=== Begin Enclosure ===
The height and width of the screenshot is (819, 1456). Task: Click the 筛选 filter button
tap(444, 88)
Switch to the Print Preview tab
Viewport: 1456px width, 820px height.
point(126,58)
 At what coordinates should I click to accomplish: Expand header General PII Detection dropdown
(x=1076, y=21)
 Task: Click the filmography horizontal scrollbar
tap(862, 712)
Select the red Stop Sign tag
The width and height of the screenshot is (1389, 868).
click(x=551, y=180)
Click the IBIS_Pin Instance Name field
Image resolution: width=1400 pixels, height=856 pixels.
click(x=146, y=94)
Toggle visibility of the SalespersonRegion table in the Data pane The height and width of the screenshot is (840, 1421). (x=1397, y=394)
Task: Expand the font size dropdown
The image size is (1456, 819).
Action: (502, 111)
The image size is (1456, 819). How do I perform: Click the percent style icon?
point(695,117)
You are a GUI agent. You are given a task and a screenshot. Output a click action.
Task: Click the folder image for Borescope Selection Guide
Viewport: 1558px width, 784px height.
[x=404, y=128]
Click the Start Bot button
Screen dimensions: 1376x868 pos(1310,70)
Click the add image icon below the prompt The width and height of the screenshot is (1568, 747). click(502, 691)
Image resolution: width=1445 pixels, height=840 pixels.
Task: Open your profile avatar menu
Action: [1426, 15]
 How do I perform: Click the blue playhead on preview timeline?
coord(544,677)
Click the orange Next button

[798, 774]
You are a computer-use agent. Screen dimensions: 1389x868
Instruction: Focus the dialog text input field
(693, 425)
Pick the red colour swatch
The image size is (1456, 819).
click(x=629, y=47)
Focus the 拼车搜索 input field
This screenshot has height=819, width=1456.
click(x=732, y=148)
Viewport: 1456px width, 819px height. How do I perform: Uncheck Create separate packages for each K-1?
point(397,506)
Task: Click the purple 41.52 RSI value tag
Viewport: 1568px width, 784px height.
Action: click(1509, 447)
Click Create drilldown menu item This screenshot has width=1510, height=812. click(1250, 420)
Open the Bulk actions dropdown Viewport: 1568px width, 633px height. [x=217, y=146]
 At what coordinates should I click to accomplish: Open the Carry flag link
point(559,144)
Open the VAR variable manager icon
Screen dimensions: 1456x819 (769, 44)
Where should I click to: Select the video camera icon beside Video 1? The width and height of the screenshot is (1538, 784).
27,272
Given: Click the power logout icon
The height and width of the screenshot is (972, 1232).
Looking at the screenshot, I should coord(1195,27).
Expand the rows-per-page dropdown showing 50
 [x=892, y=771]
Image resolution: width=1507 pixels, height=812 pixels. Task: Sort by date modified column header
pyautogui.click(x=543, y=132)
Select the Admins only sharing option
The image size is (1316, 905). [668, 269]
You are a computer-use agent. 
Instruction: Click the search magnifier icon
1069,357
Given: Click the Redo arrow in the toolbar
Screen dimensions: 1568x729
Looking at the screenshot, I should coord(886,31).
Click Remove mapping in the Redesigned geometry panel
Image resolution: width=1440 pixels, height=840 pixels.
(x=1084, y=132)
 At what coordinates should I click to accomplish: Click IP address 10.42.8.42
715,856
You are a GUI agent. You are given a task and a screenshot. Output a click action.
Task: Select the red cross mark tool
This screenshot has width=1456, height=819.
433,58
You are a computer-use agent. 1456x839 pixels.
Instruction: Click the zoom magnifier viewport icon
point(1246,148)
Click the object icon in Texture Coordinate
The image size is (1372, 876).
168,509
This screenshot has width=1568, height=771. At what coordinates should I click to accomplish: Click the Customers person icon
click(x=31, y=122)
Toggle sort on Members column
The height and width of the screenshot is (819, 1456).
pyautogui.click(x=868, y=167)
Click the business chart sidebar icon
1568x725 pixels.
=== End Enclosure ===
Directions for this task. Reproduce the records above word for word.

Task result.
The height and width of the screenshot is (819, 1456). Task: Click the 筛选 filter button
tap(444, 88)
Switch to the Print Preview tab
Viewport: 1456px width, 820px height.
point(126,58)
 At what coordinates should I click to accomplish: Expand header General PII Detection dropdown
(x=1076, y=21)
 Task: Click the filmography horizontal scrollbar
tap(862, 712)
Select the red Stop Sign tag
The width and height of the screenshot is (1389, 868).
click(x=551, y=180)
Click the IBIS_Pin Instance Name field
Image resolution: width=1400 pixels, height=856 pixels.
click(x=146, y=94)
Toggle visibility of the SalespersonRegion table in the Data pane The height and width of the screenshot is (840, 1421). (x=1397, y=394)
Task: Expand the font size dropdown
The image size is (1456, 819).
Action: (502, 111)
The image size is (1456, 819). How do I perform: Click the percent style icon?
point(695,117)
You are a GUI agent. You are given a task and a screenshot. Output a click action.
Task: Click the folder image for Borescope Selection Guide
Viewport: 1558px width, 784px height.
[x=404, y=128]
Click the Start Bot button
Screen dimensions: 1376x868 pos(1310,70)
Click the add image icon below the prompt The width and height of the screenshot is (1568, 747). click(502, 691)
Image resolution: width=1445 pixels, height=840 pixels.
Task: Open your profile avatar menu
Action: [1426, 15]
 How do I perform: Click the blue playhead on preview timeline?
coord(544,677)
Click the orange Next button

[798, 774]
You are a computer-use agent. Screen dimensions: 1389x868
Instruction: Focus the dialog text input field
(693, 425)
Pick the red colour swatch
The image size is (1456, 819).
click(x=629, y=47)
Focus the 拼车搜索 input field
This screenshot has height=819, width=1456.
click(x=732, y=148)
Viewport: 1456px width, 819px height. How do I perform: Uncheck Create separate packages for each K-1?
point(397,506)
Task: Click the purple 41.52 RSI value tag
Viewport: 1568px width, 784px height.
Action: click(1509, 447)
Click Create drilldown menu item This screenshot has width=1510, height=812. click(1250, 420)
Open the Bulk actions dropdown Viewport: 1568px width, 633px height. [x=217, y=146]
 At what coordinates should I click to accomplish: Open the Carry flag link
point(559,144)
Open the VAR variable manager icon
Screen dimensions: 1456x819 (769, 44)
Where should I click to: Select the video camera icon beside Video 1? The width and height of the screenshot is (1538, 784).
27,272
Given: Click the power logout icon
The height and width of the screenshot is (972, 1232).
Looking at the screenshot, I should coord(1195,27).
Expand the rows-per-page dropdown showing 50
 [x=892, y=771]
Image resolution: width=1507 pixels, height=812 pixels. Task: Sort by date modified column header
pyautogui.click(x=543, y=132)
Select the Admins only sharing option
The image size is (1316, 905). [668, 269]
You are a computer-use agent. 
Instruction: Click the search magnifier icon
1069,357
Given: Click the Redo arrow in the toolbar
Screen dimensions: 1568x729
Looking at the screenshot, I should coord(886,31).
Click Remove mapping in the Redesigned geometry panel
Image resolution: width=1440 pixels, height=840 pixels.
(x=1084, y=132)
 At what coordinates should I click to accomplish: Click IP address 10.42.8.42
715,856
You are a GUI agent. You are given a task and a screenshot. Output a click action.
Task: Select the red cross mark tool
This screenshot has width=1456, height=819.
433,58
You are a computer-use agent. 1456x839 pixels.
Instruction: Click the zoom magnifier viewport icon
point(1246,148)
Click the object icon in Texture Coordinate
The image size is (1372, 876).
168,509
This screenshot has width=1568, height=771. At what coordinates should I click to accomplish: Click the Customers person icon
click(x=31, y=122)
Toggle sort on Members column
The height and width of the screenshot is (819, 1456).
pyautogui.click(x=868, y=167)
Click the business chart sidebar icon
1568x725 pixels.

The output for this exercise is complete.